All of lore.kernel.org
 help / color / mirror / Atom feed
From: David Gibson <david@gibson.dropbear.id.au>
To: Andrew Morton <akpm@osdl.org>
Cc: apw@shadowen.org, agl@us.ibm.com, mbligh@us.ibm.com,
	linux-kernel@vger.kernel.org, linuxppc64-dev@lists.linuxppc.org
Subject: Re: put_page() tries to handle hugepages but fails
Date: Tue, 27 Apr 2004 14:36:52 +1000	[thread overview]
Message-ID: <20040427043652.GF514@zax> (raw)
In-Reply-To: <20040423013437.1f2b8fc6.akpm@osdl.org>

On Fri, Apr 23, 2004 at 01:34:37AM -0700, Andrew Morton wrote:
> David Gibson <david@gibson.dropbear.id.au> wrote:
> >
> > Andrew, please apply.
> > 
> > The code of put_page() is misleading, in that it appears to have code
> > handling PageCompound pages (i.e. hugepages).  However it won't
> > actually handle them correctly - __page_cache_release() will not work
> > properly on a compound.  Instead, hugepages should be and are released
> > with huge_page_release() from mm/hugetlb.c.  This patch removes the
> > broken PageCompound path from put_page(), replacing it with a
> > BUG_ON().  This also removes the initialization of page[1].mapping
> > from compoound pages, which was only ever used in this broken code
> > path.
> 
> We could certainly remove the test for a null destructor in there and
> require that compound pages have a destructor installed.

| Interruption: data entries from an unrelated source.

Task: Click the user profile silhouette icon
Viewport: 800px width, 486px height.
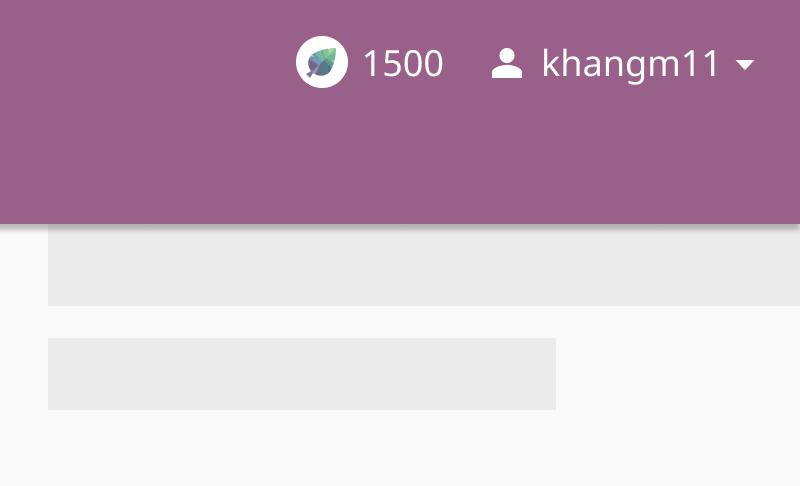Action: pos(507,64)

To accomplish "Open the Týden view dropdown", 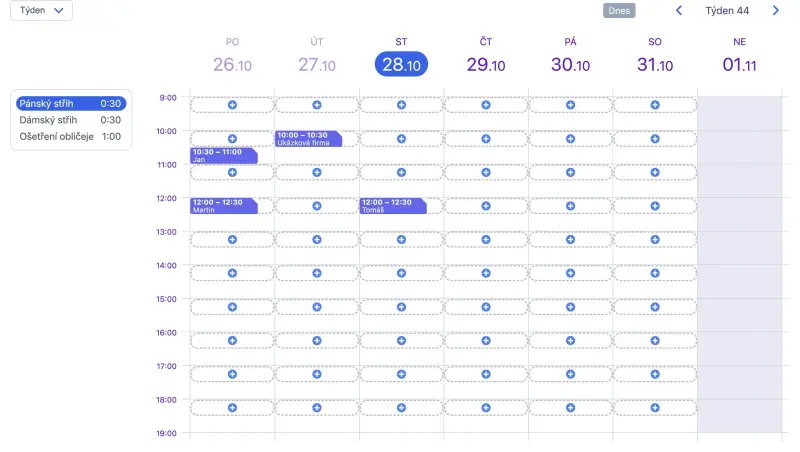I will [x=41, y=10].
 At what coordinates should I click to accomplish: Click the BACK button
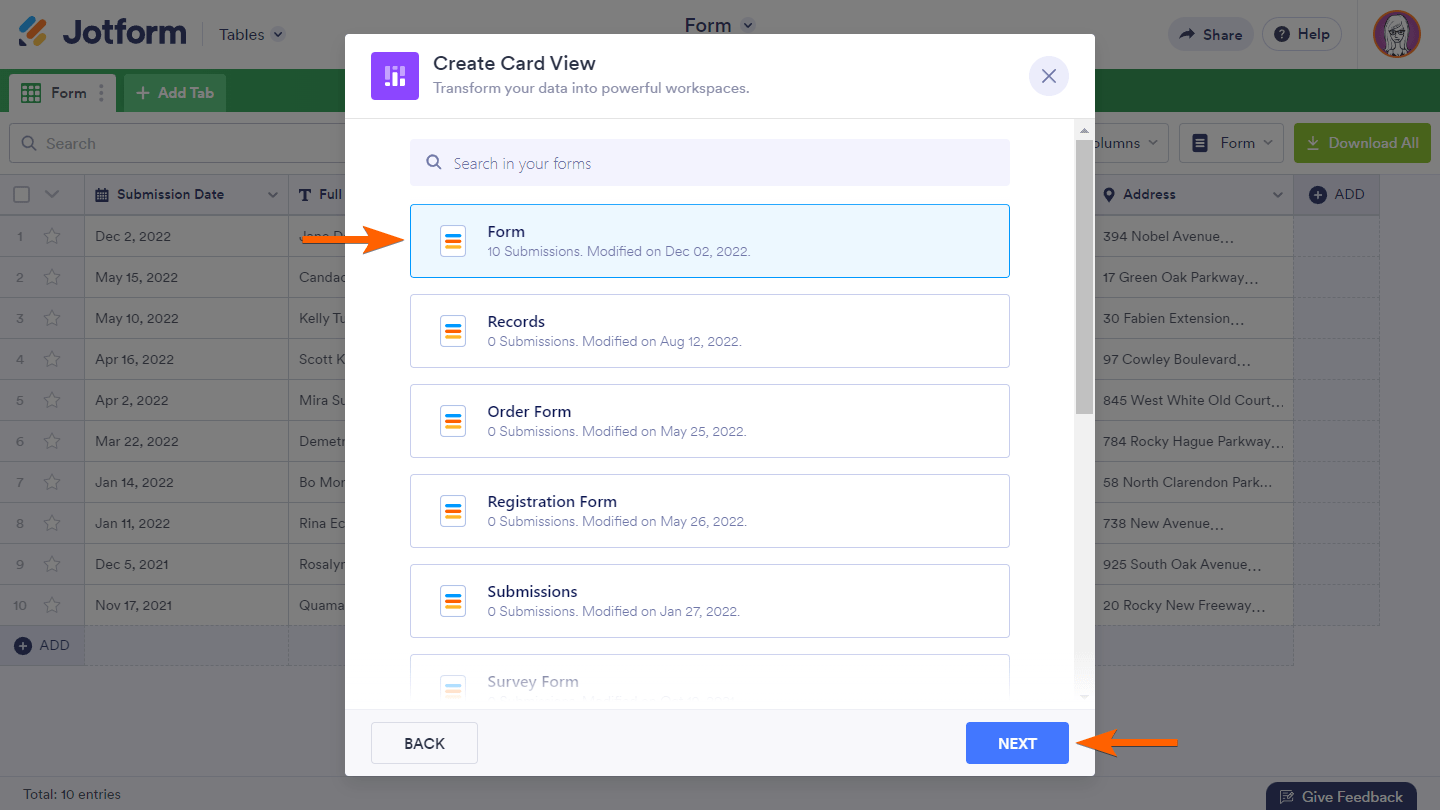pos(424,743)
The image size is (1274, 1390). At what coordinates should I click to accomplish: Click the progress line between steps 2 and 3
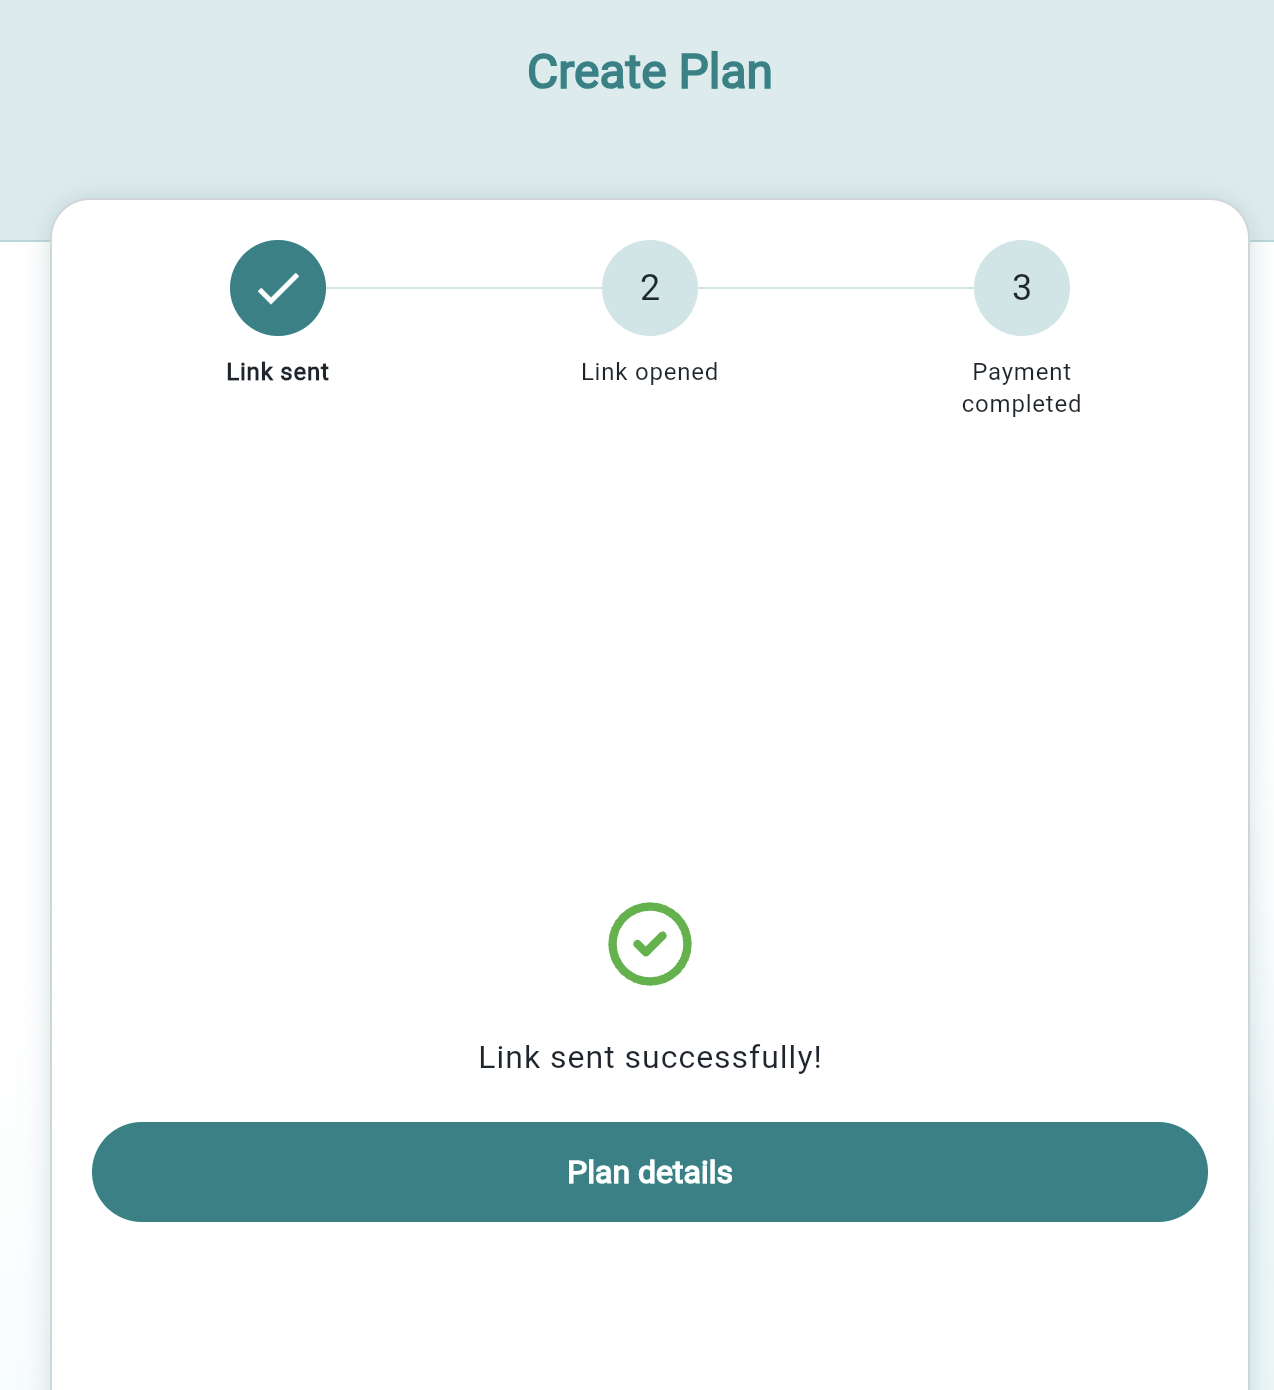835,288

We could, but there seems little point, given that we have to test for
PageCompound anyway, and the destructor is always the same for
hugepages.

> But the main reason why that code is in there is for transparently handling
> direct-io into hugepage regions.  That code does perform put_page against
> 4k pageframes within the huge page and it does follow the pointer to the
> head page.

Ah.  This I did not know.

> With your patch applied get_user_pages() and bio_release_pages() will
> manipulate the refcounts of the inner 4k pages rather than the head pages
> and things will explode.

Actually, no - bio_release_pages() will instantly BUG() with my patch.

> We could change follow_hugetlb_page() to always take a ref against the head
> page and we could teach bio_release_pages() to perform appropriate pfn
> masking to locate the head page, and perform similar tricks for
> futexes-in-large-pages.  But with the code as-is the refcounting works
> transparently.
> 
> If it's "broken" I wanna know why.

It's broken if put_page() ever actually reduces a hugepage's count to
zero, because it will call __page_cache_release() which will do the
wrong thing on hugepages.  We could bypass that by requiring that a
hugepage always has a destructor (and actually setting it in the
correct place, which hugetlb.c currently doesn't as wli pointed out).
But since we only have one destructor, why bother.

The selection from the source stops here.